What you should do: Copy out the material from the line with "1221x687 pixels." up to and including the line with "will [392, 117].", swapping "dropdown" for "menu" and leaving everything else unchanged.

Provided records:

######

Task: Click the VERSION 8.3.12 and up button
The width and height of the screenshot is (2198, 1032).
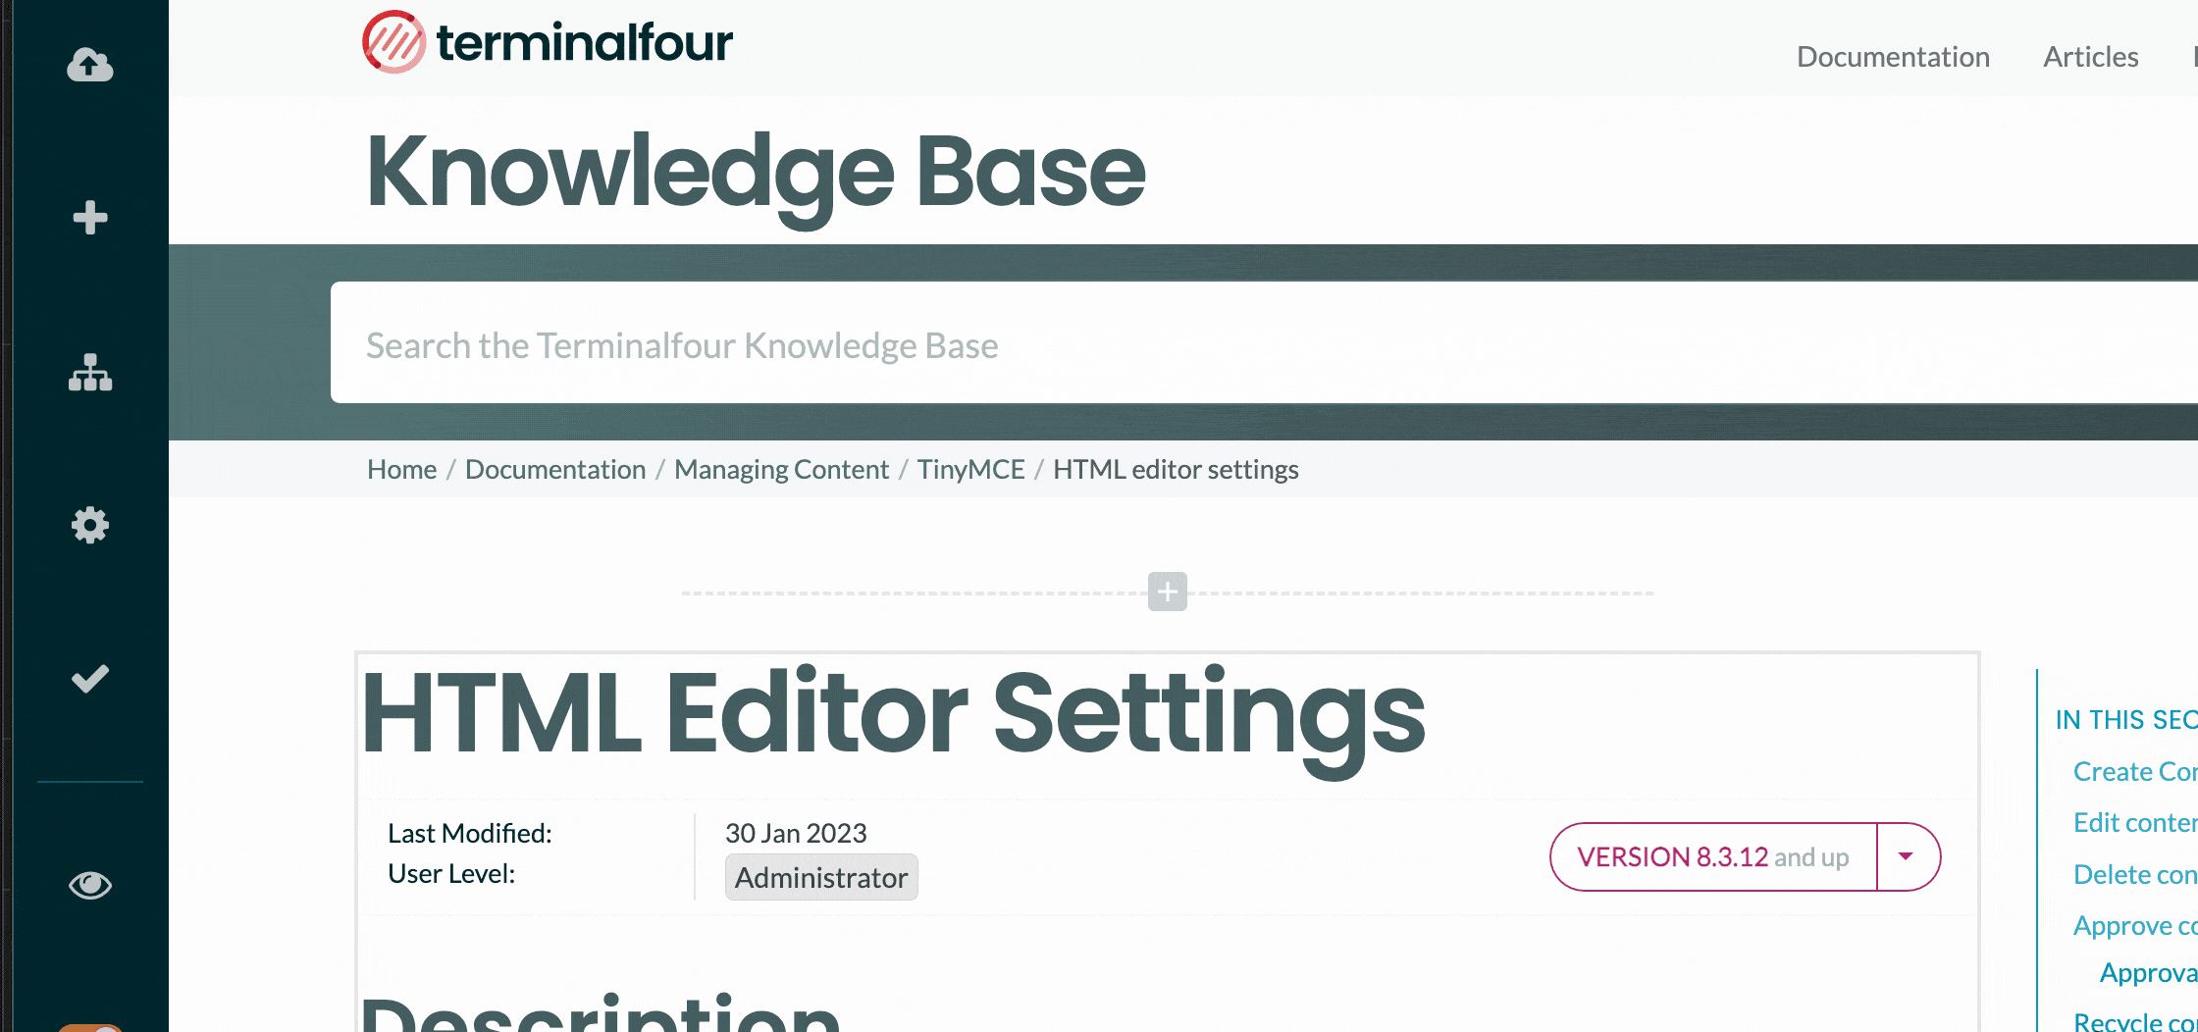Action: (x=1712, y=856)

######

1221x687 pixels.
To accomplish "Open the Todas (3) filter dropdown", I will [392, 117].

######

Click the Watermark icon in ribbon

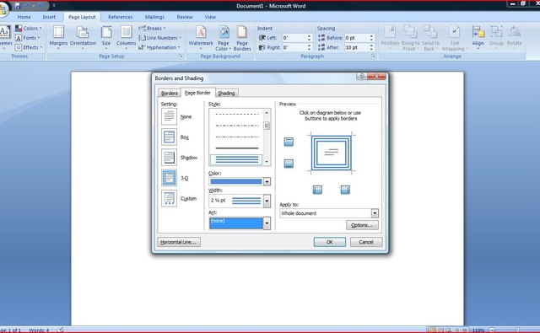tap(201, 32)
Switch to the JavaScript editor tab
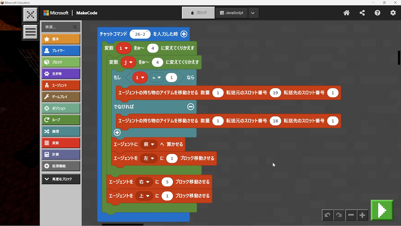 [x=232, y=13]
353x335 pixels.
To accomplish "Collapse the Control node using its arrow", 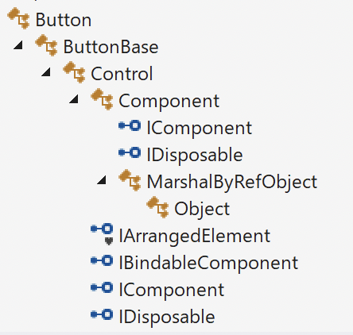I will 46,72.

######

Exercise response:
1221x687 pixels.
To accomplish "Open the Todas (3) filter menu", I will [392, 117].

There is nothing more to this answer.